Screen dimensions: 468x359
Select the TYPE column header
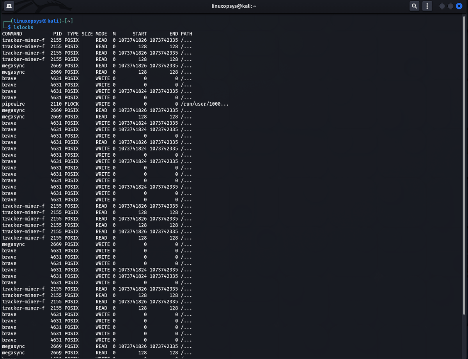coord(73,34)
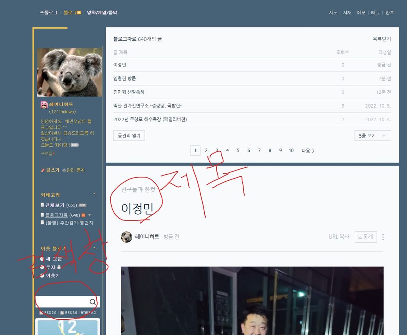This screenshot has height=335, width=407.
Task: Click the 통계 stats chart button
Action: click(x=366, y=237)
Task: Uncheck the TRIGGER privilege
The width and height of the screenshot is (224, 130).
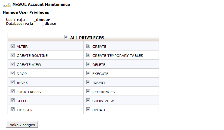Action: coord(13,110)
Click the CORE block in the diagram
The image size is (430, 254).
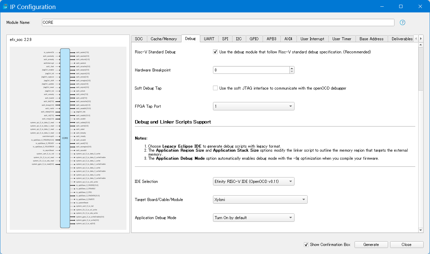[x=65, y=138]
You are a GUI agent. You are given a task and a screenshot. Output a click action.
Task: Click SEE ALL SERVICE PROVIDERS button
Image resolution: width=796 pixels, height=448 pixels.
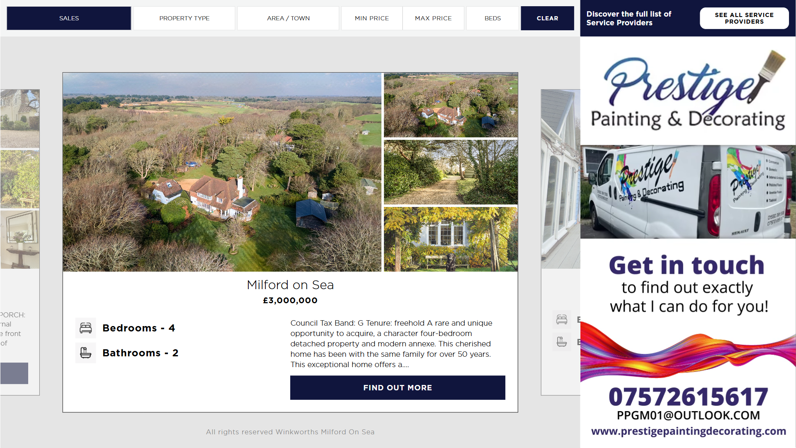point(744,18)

··········

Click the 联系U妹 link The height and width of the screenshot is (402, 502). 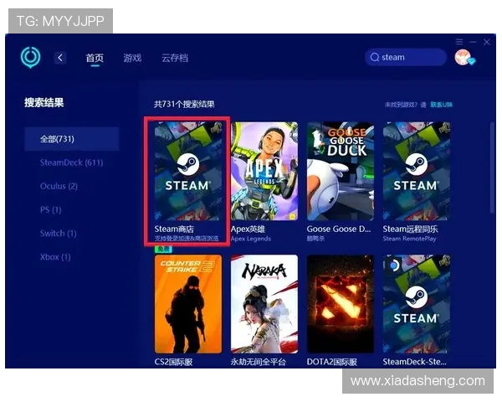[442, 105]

··········

What is being asked: Set down exactly the lines above, from the line containing "Screen dimensions: 468x359" through the line containing "Task: Click SEE ALL SERVICE PROVIDERS button". Skip the pictures.

Answer for the task:
Screen dimensions: 468x359
Select the TYPE column header
coord(73,34)
This screenshot has height=335, width=407.
Task: Click the 통계 stats chart button
Action: click(x=366, y=237)
Task: Uncheck the TRIGGER privilege
The width and height of the screenshot is (224, 130).
Action: coord(13,110)
Click the CORE block in the diagram
The image size is (430, 254).
[x=65, y=138]
You are a GUI agent. You are given a task and a screenshot. Output a click action.
Task: Click SEE ALL SERVICE PROVIDERS button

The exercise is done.